__TASK DIRECTIONS__.
Turn the material from the line containing "Supersprox (597, 1911)" through the end into a Markdown table with the columns Row and Entry. Put a row number and the full line in each row, and leave out blank lines.

__LISTED RECORDS__.
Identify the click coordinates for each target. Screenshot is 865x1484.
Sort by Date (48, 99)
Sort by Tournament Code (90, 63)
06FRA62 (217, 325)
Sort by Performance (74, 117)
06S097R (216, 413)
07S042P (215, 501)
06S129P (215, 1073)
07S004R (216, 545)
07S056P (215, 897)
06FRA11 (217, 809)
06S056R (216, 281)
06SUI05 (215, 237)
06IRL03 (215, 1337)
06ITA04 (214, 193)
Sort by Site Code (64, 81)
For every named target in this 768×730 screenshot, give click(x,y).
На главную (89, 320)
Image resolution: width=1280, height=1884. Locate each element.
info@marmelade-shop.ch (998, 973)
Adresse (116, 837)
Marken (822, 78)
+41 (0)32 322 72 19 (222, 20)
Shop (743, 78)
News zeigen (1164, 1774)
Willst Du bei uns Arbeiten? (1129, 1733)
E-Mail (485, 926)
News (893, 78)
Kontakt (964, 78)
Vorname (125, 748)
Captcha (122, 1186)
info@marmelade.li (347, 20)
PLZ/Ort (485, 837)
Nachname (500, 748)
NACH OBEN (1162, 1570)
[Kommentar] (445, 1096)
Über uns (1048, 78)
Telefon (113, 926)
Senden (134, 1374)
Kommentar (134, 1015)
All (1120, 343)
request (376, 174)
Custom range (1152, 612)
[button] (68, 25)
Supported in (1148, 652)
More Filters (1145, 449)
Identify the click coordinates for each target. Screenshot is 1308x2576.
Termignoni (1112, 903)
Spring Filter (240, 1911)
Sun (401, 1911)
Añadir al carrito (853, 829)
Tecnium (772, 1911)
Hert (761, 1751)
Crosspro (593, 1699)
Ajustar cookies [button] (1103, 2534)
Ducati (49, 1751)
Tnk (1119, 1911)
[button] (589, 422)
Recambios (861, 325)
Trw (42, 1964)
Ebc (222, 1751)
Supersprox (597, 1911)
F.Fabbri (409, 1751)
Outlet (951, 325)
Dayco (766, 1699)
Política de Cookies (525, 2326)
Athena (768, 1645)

__FULL ANSWER__.
| Row | Entry |
|---|---|
| 1 | Supersprox (597, 1911) |
| 2 | F.Fabbri (409, 1751) |
| 3 | Outlet (951, 325) |
| 4 | Dayco (766, 1699) |
| 5 | Política de Cookies (525, 2326) |
| 6 | Athena (768, 1645) |